The lawsuit details how Google’s actions allegedly impeded PubMatic’s ability to gain market share and revenue growth, among other reasons.

The company said Google “undermined PubMatic’s mission to help publishers maximize revenue and fairly compete in the digital advertising market,” and that Google’s “control of both the buy and sell-sides enabled it to dominate the ad exchange market, leverage data that others did not have access to, gain unfair bidding advantages, and secure priority inventory.”

OpenX Technologies filed the first suit against Google in August, alleging similar anticompetitive behavior and manipulation of ad auctions.

That suit claimed Google harmed its ad exchange and ultimately forced it to shut down its ad-server business in 2019 and change its business model.

The complaint -- which is very similar to OpenX's -- describes how "Google's dominance deprived publishers and advertisers of the benefits of fair competition."

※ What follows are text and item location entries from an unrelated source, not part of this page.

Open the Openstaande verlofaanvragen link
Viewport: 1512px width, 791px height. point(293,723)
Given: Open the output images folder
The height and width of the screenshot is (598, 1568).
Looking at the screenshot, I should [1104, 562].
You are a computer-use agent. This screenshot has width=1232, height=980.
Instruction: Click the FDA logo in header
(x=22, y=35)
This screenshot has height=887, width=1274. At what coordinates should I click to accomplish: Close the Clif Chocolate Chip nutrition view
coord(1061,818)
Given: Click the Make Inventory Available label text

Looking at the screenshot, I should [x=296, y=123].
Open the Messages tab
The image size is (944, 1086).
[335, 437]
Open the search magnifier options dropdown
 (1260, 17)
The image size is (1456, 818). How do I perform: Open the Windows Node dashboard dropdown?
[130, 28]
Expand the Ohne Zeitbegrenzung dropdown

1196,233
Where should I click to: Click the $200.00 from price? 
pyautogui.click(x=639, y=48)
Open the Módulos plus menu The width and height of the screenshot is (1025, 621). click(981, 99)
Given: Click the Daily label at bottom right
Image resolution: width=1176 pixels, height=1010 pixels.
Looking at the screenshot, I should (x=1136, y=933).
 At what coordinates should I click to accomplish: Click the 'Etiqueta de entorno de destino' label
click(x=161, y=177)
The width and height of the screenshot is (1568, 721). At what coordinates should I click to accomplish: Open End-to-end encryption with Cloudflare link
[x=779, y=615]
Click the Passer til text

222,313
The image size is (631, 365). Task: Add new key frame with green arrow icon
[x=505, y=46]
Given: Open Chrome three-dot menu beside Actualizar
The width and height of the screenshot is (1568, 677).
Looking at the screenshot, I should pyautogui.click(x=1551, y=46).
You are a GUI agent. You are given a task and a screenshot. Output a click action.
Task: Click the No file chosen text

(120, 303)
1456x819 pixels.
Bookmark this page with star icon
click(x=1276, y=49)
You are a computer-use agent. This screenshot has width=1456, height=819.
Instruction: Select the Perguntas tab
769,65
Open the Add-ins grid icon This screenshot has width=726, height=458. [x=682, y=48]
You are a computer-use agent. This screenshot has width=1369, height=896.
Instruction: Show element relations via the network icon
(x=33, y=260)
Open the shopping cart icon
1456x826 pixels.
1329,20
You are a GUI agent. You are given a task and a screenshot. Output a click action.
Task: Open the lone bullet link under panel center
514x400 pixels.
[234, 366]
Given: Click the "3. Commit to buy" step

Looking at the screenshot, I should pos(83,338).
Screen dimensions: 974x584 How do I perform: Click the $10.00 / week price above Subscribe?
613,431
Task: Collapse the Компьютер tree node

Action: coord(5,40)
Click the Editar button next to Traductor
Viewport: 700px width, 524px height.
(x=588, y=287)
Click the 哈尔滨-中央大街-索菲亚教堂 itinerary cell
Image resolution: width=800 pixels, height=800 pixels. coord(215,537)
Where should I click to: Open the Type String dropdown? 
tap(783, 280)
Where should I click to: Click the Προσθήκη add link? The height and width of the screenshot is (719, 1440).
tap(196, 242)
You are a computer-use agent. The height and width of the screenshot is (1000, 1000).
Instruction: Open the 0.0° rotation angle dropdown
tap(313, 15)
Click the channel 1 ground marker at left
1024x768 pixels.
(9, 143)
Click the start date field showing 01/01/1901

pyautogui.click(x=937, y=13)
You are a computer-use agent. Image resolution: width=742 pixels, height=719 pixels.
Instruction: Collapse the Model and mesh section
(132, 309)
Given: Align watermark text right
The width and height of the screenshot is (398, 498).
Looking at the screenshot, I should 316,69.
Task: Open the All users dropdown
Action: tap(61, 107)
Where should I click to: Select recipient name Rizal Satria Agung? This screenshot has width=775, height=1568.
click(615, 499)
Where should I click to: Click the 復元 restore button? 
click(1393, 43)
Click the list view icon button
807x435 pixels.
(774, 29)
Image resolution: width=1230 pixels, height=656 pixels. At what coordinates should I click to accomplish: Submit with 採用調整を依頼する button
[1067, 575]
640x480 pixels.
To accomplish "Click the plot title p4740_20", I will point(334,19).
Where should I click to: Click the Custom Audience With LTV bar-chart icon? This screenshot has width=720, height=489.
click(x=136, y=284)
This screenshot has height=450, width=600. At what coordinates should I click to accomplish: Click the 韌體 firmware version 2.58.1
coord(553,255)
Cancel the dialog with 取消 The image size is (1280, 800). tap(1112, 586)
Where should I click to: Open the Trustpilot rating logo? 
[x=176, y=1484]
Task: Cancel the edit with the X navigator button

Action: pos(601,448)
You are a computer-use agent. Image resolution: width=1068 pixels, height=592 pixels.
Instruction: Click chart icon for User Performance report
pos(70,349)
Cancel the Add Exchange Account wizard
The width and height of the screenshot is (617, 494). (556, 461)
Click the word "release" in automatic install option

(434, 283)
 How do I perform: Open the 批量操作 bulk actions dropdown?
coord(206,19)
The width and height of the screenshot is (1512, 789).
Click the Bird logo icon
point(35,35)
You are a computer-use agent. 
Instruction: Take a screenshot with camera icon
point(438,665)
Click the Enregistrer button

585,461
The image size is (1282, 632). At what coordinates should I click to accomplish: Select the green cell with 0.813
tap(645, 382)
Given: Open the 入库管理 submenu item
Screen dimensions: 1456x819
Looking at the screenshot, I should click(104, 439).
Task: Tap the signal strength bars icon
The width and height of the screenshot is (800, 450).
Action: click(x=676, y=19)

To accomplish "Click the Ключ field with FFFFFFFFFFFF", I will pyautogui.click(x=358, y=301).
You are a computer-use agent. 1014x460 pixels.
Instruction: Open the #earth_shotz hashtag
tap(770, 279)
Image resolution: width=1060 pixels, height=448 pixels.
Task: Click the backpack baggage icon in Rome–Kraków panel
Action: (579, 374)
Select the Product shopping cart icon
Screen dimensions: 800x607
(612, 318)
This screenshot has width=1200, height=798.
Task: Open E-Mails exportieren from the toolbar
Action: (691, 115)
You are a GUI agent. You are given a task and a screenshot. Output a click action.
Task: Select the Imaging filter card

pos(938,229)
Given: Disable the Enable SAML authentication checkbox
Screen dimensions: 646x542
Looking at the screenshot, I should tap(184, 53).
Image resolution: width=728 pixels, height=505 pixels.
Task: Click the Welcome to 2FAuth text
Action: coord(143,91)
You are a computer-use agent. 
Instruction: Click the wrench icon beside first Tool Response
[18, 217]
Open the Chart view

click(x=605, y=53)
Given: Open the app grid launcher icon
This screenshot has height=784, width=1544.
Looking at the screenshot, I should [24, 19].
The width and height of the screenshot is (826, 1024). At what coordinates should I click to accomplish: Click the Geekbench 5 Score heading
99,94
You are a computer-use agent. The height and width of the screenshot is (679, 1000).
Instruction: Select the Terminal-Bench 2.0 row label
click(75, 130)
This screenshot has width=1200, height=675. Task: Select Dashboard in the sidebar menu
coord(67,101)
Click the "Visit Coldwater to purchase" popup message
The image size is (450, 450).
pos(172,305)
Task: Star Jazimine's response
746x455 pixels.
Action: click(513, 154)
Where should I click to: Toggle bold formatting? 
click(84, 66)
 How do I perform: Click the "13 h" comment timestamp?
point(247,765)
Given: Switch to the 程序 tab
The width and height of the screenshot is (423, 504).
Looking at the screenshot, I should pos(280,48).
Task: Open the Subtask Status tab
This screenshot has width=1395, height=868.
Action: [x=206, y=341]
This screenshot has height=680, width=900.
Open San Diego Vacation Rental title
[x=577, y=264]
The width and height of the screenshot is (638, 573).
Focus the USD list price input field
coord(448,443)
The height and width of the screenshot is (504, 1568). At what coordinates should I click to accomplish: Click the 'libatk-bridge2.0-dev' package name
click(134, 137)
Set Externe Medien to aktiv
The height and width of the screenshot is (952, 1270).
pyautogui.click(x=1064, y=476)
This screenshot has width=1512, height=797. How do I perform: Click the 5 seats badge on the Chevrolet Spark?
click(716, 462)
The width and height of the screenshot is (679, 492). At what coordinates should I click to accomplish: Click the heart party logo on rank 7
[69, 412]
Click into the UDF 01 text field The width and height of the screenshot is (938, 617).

It claims the dominance caused "real damage to consumers" in terms of "higher prices" as a result of higher advertising costs and a lack of transparency.

"Google’s illegal actions directly and measurably impacted PubMatic, impeding the company’s ability to reach its full potential in terms of market share and revenue growth and compete on a level playing field,” the company said. 

Goel wrote that when markets function properly, it creates “conditions for faster investment, bolder ideas, and better tools" for publishers and advertisers as well as consumers.

Innovation rewards merit, not dominance because it encourages risk-taking and innovation that drives progress, Goel wrote.

“A more level marketplace will empower independent companies like ours to take bigger bets and drive faster progress, ultimately benefitting our customers and consumers,” he wrote.